Regarding the cosleeping thing: yes, indeed, babies like cosleeping. No question about it. They enjoy being cuddled and are soothed by their mother's breathing and warmth. As someone keenly professionally interested in SIDS I do feel a duty to say that yes, it is quite dangerous, particularly for babies under 2 months, to share a bed with an adult (the best studies show a risk of death 9-11 times higher in babies < 2m when 'doing everything right'-- no drinking, no smoking, no adult bedclothes even). Regardless of your decision, though, it will be difficult *at first* to switch him to his own sleeping space. Even though he is so very tiny he will still obviously know something is different and miss you. Do you have a small Moses basket, bassinet, cradle or-- best of all-- attached co-sleeper so you can keep him in your room? That is the safest place for him and the logistically easiest for you. You will need to 'wean' him in stages-- a sleep sack is best, with him swaddled and warm. Firstly, get him used to the sleep sack (continue nursing him to sleep and cuddling him in your bed while he wears the sack). Then nurse him but put him down before he completely falls asleep, so he actually sleeps in his own space. Rub his back, croon to him, be there for the entire process. Once he sleeps like this, step back a bit more, and a bit more, and a bit more, until he can fall asleep independently in his own space.
Personally I would try to drop the 2 AM feeding first. Stretch out the 8 PM - 11 PM awake time so he is really tired. Go a bit longer between breastfeeding times (perhaps make that 7:30 PM feeding the bottle one by daddy) so that you have a very rich supply at 11 PM. Nurse him in his sleep sack at 11, put him down in his sleep space, and when he awakens at 2, let him fuss and whimper. Your breastmilk supply peaks in the wee hours of the morning so whenever he does wake up, you will again have an abundant supply. This will hopefully help him take two adjacent 4-hour naps (11-3AM, 4-8 AM) and give you the semblance of a normal night. When you nurse him in the night, keep the room lights low, don't change his diaper or unwrap him unless he pooped, and don't talk/sing to him.
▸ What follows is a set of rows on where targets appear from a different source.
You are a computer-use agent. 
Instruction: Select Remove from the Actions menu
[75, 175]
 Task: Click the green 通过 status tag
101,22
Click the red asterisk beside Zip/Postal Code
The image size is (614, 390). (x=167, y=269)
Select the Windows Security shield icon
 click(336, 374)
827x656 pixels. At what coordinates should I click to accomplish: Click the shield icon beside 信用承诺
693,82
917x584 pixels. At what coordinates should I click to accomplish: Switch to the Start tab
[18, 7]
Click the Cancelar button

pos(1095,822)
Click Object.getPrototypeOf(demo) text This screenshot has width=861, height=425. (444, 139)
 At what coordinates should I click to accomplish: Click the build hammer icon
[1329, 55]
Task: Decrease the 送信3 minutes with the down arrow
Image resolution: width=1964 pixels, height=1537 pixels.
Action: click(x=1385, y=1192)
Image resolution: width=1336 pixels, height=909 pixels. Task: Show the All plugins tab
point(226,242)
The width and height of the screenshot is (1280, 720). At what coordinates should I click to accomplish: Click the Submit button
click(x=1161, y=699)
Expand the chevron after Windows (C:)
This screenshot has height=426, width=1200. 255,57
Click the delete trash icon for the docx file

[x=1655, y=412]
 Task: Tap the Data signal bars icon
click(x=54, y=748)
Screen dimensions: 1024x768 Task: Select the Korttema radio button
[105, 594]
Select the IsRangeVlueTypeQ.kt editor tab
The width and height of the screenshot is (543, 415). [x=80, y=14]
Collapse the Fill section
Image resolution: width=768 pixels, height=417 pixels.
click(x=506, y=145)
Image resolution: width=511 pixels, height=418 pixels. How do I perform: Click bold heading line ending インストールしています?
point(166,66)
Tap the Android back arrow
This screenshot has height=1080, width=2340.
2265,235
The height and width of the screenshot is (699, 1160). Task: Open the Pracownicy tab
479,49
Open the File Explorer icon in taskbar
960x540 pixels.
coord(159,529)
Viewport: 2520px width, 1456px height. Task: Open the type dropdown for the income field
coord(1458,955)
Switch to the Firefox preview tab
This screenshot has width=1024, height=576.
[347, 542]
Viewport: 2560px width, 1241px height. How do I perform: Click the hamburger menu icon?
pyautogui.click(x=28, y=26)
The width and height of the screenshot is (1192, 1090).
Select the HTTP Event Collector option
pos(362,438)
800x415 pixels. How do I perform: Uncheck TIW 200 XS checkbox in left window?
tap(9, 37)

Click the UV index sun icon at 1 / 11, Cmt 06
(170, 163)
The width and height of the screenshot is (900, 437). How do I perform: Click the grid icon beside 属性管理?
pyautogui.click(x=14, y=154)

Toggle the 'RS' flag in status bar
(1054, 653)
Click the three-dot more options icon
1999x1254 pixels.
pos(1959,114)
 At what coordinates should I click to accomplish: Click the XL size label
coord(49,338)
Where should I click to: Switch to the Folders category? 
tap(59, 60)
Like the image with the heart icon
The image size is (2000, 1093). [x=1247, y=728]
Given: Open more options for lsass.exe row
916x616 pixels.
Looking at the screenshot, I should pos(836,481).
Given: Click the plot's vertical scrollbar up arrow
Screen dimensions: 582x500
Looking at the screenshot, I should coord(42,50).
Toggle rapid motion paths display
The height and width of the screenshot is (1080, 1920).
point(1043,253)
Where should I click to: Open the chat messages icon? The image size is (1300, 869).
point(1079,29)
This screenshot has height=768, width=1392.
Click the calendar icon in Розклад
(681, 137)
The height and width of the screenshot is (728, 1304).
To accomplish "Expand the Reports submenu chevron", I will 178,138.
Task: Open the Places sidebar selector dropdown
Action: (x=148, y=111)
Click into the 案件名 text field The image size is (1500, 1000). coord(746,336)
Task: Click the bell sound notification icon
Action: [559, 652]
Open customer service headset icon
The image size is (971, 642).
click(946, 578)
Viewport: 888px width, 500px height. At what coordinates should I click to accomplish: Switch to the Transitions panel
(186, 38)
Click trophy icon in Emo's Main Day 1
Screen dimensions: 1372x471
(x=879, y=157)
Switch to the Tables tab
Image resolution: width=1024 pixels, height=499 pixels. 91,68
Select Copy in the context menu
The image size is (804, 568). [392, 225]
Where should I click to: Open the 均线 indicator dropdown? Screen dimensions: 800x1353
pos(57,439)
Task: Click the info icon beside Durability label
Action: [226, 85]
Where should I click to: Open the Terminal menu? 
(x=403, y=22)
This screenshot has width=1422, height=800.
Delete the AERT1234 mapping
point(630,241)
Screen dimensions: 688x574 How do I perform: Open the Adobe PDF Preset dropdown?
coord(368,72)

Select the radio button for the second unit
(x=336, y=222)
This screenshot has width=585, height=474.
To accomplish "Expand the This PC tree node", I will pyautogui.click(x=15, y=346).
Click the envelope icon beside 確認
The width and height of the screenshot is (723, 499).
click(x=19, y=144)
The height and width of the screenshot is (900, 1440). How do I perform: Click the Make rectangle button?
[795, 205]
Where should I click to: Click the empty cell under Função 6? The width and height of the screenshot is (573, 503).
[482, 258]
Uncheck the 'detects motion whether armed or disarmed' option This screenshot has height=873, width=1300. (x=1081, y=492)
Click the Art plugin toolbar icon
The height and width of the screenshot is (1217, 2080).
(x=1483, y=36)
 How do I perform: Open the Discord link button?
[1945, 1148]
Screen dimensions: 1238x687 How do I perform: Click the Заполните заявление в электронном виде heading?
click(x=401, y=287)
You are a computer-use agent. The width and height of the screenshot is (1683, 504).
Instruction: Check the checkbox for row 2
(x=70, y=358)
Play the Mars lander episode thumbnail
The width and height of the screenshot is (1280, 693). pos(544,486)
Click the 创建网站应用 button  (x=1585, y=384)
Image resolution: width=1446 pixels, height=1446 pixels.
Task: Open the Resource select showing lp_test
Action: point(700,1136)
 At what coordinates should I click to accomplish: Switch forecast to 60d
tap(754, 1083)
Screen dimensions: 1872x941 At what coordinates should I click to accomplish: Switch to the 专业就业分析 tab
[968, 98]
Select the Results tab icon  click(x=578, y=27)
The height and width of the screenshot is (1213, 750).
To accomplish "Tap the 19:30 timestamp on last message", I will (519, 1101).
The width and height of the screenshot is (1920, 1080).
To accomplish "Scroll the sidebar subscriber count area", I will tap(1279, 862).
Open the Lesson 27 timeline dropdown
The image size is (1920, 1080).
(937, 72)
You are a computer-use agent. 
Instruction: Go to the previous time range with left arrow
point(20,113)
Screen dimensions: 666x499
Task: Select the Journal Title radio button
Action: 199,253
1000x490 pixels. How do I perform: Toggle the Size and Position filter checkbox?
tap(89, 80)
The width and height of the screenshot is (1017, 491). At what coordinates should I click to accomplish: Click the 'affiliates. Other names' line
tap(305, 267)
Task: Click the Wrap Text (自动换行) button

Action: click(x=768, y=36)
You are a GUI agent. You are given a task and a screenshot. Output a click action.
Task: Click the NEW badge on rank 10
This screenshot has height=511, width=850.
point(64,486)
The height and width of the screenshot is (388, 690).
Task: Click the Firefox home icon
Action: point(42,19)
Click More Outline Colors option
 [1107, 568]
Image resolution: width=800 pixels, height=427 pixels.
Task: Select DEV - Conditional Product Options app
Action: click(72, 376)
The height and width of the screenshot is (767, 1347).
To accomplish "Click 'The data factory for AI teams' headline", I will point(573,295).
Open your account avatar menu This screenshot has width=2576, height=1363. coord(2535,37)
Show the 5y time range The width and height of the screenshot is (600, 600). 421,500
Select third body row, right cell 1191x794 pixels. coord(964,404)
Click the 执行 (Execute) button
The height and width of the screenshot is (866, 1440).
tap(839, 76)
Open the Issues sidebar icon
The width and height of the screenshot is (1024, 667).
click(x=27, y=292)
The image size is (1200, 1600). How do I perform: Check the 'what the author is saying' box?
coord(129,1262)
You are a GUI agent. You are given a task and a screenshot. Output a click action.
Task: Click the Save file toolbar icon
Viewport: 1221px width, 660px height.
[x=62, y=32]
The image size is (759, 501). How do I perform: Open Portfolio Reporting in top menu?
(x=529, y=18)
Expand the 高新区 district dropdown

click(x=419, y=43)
And remember-- you're putting the baby on a *routine*, not a schedule. A schedule is an ugly inflexible thing not meant for tiny babies, but all humans can benefit from a routine. It's good for him, and it's definitely good for you (and don't forget, you count!)
Just personal anecdote-- I did these things. My son began sleeping through the night at 8 weeks, and by 10 weeks consistently did so for 9+ hours. My daughter has been even earlier-- she started at 7 weeks, and has been sleeping through the night very consistently since she turned 2 months. From four weeks- 7-8 weeks, they both gradually stretched out their nighttime naps in the manner I described. From 0-4 weeks, I tried to establish a version of circadian rhythms for them by making the day/night distinction very obvious, even if of course we were still on a round-the-clock routine. I probably got lucky in terms of genes and temperament and these might be idiosyncratic results, but I really did work at it and it paid off handsomely.
And good lord, please do not read any nonsense about attachment disorders and sleep. The work on attachment theory was very valid and important scientific work, done originally in the second world war in children raised in environments of severe trauma and deprivation. It does NOT apply to normal children with normal, loving parents. Period. Full stop. Jem will enjoy a deep, loving bond with you both even if you let him fuss in his bassinet for a bit.
Last edited by blade; April 2nd, 2014 at 04:52 PM.